> What the exercise asks
Copy every one of the following rows verbatim, keeping each line as it appears.

> Source records
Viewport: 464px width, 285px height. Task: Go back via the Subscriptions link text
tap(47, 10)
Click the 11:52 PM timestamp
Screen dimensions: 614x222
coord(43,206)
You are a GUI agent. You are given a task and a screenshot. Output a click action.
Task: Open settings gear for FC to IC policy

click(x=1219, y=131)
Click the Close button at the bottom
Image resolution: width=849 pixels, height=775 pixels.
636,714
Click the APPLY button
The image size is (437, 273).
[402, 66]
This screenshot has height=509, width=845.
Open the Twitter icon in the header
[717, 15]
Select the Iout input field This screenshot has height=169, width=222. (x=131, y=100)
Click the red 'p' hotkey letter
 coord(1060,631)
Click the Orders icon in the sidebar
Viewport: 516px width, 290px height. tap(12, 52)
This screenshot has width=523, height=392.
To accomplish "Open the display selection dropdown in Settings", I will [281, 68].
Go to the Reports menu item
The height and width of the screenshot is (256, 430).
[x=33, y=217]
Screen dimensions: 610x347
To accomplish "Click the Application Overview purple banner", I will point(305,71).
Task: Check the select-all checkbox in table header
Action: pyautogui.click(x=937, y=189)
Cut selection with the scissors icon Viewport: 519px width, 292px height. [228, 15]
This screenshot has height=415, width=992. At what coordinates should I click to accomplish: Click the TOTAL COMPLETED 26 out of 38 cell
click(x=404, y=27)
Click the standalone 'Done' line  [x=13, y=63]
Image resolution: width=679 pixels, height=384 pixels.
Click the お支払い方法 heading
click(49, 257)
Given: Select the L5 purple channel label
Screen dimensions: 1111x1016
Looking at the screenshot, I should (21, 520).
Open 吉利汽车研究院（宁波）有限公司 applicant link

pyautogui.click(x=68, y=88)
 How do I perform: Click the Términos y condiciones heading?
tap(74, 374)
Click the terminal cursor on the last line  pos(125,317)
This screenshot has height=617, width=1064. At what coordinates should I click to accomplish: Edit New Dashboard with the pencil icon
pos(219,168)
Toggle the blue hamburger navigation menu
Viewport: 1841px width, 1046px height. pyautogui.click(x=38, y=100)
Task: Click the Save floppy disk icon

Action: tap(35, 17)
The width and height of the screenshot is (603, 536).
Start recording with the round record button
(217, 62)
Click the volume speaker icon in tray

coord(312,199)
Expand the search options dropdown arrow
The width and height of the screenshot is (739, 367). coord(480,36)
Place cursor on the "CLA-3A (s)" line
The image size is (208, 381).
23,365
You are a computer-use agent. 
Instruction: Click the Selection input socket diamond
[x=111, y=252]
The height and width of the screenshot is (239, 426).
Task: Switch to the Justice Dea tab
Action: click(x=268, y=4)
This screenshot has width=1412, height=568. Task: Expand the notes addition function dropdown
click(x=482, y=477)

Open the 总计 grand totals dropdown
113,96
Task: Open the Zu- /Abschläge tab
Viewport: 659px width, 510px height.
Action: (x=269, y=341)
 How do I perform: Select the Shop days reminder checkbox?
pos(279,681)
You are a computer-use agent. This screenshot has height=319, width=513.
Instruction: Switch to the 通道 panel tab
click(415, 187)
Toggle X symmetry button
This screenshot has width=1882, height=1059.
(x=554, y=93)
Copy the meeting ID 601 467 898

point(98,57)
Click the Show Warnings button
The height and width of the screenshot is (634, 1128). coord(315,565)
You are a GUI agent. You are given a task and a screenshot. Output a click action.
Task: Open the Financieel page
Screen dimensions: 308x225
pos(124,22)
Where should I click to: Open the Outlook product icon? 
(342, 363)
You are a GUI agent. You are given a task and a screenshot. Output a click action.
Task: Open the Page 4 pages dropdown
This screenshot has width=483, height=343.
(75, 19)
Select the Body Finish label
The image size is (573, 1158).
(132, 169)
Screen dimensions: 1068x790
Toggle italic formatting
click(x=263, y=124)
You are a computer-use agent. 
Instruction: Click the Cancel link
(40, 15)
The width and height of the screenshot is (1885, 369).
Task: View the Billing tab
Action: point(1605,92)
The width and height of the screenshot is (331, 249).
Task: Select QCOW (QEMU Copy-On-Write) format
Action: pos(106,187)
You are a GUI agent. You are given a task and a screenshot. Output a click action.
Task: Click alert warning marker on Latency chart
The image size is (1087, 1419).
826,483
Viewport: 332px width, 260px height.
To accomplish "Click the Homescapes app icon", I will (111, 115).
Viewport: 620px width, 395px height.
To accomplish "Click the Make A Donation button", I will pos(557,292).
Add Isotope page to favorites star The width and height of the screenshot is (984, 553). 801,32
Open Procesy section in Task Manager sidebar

> Response for this exercise
Viewport: 464px width, 285px height. Task: Go back via the Subscriptions link text
tap(47, 10)
Click the 11:52 PM timestamp
Screen dimensions: 614x222
coord(43,206)
You are a GUI agent. You are given a task and a screenshot. Output a click action.
Task: Open settings gear for FC to IC policy

click(x=1219, y=131)
Click the Close button at the bottom
Image resolution: width=849 pixels, height=775 pixels.
636,714
Click the APPLY button
The image size is (437, 273).
[402, 66]
This screenshot has height=509, width=845.
Open the Twitter icon in the header
[717, 15]
Select the Iout input field This screenshot has height=169, width=222. (x=131, y=100)
Click the red 'p' hotkey letter
 coord(1060,631)
Click the Orders icon in the sidebar
Viewport: 516px width, 290px height. tap(12, 52)
This screenshot has width=523, height=392.
To accomplish "Open the display selection dropdown in Settings", I will [281, 68].
Go to the Reports menu item
The height and width of the screenshot is (256, 430).
[x=33, y=217]
Screen dimensions: 610x347
To accomplish "Click the Application Overview purple banner", I will point(305,71).
Task: Check the select-all checkbox in table header
Action: pyautogui.click(x=937, y=189)
Cut selection with the scissors icon Viewport: 519px width, 292px height. [228, 15]
This screenshot has height=415, width=992. At what coordinates should I click to accomplish: Click the TOTAL COMPLETED 26 out of 38 cell
click(x=404, y=27)
Click the standalone 'Done' line  [x=13, y=63]
Image resolution: width=679 pixels, height=384 pixels.
Click the お支払い方法 heading
click(49, 257)
Given: Select the L5 purple channel label
Screen dimensions: 1111x1016
Looking at the screenshot, I should (21, 520).
Open 吉利汽车研究院（宁波）有限公司 applicant link

pyautogui.click(x=68, y=88)
 How do I perform: Click the Términos y condiciones heading?
tap(74, 374)
Click the terminal cursor on the last line  pos(125,317)
This screenshot has height=617, width=1064. At what coordinates should I click to accomplish: Edit New Dashboard with the pencil icon
pos(219,168)
Toggle the blue hamburger navigation menu
Viewport: 1841px width, 1046px height. pyautogui.click(x=38, y=100)
Task: Click the Save floppy disk icon

Action: tap(35, 17)
The width and height of the screenshot is (603, 536).
Start recording with the round record button
(217, 62)
Click the volume speaker icon in tray

coord(312,199)
Expand the search options dropdown arrow
The width and height of the screenshot is (739, 367). coord(480,36)
Place cursor on the "CLA-3A (s)" line
The image size is (208, 381).
23,365
You are a computer-use agent. 
Instruction: Click the Selection input socket diamond
[x=111, y=252]
The height and width of the screenshot is (239, 426).
Task: Switch to the Justice Dea tab
Action: click(x=268, y=4)
This screenshot has width=1412, height=568. Task: Expand the notes addition function dropdown
click(x=482, y=477)

Open the 总计 grand totals dropdown
113,96
Task: Open the Zu- /Abschläge tab
Viewport: 659px width, 510px height.
Action: (x=269, y=341)
 How do I perform: Select the Shop days reminder checkbox?
pos(279,681)
You are a computer-use agent. This screenshot has height=319, width=513.
Instruction: Switch to the 通道 panel tab
click(415, 187)
Toggle X symmetry button
This screenshot has width=1882, height=1059.
(x=554, y=93)
Copy the meeting ID 601 467 898

point(98,57)
Click the Show Warnings button
The height and width of the screenshot is (634, 1128). coord(315,565)
You are a GUI agent. You are given a task and a screenshot. Output a click action.
Task: Open the Financieel page
Screen dimensions: 308x225
pos(124,22)
Where should I click to: Open the Outlook product icon? 
(342, 363)
You are a GUI agent. You are given a task and a screenshot. Output a click action.
Task: Open the Page 4 pages dropdown
This screenshot has width=483, height=343.
(75, 19)
Select the Body Finish label
The image size is (573, 1158).
(132, 169)
Screen dimensions: 1068x790
Toggle italic formatting
click(x=263, y=124)
You are a computer-use agent. 
Instruction: Click the Cancel link
(40, 15)
The width and height of the screenshot is (1885, 369).
Task: View the Billing tab
Action: point(1605,92)
The width and height of the screenshot is (331, 249).
Task: Select QCOW (QEMU Copy-On-Write) format
Action: pos(106,187)
You are a GUI agent. You are given a task and a screenshot. Output a click action.
Task: Click alert warning marker on Latency chart
The image size is (1087, 1419).
826,483
Viewport: 332px width, 260px height.
To accomplish "Click the Homescapes app icon", I will (111, 115).
Viewport: 620px width, 395px height.
To accomplish "Click the Make A Donation button", I will pos(557,292).
Add Isotope page to favorites star The width and height of the screenshot is (984, 553). 801,32
Open Procesy section in Task Manager sidebar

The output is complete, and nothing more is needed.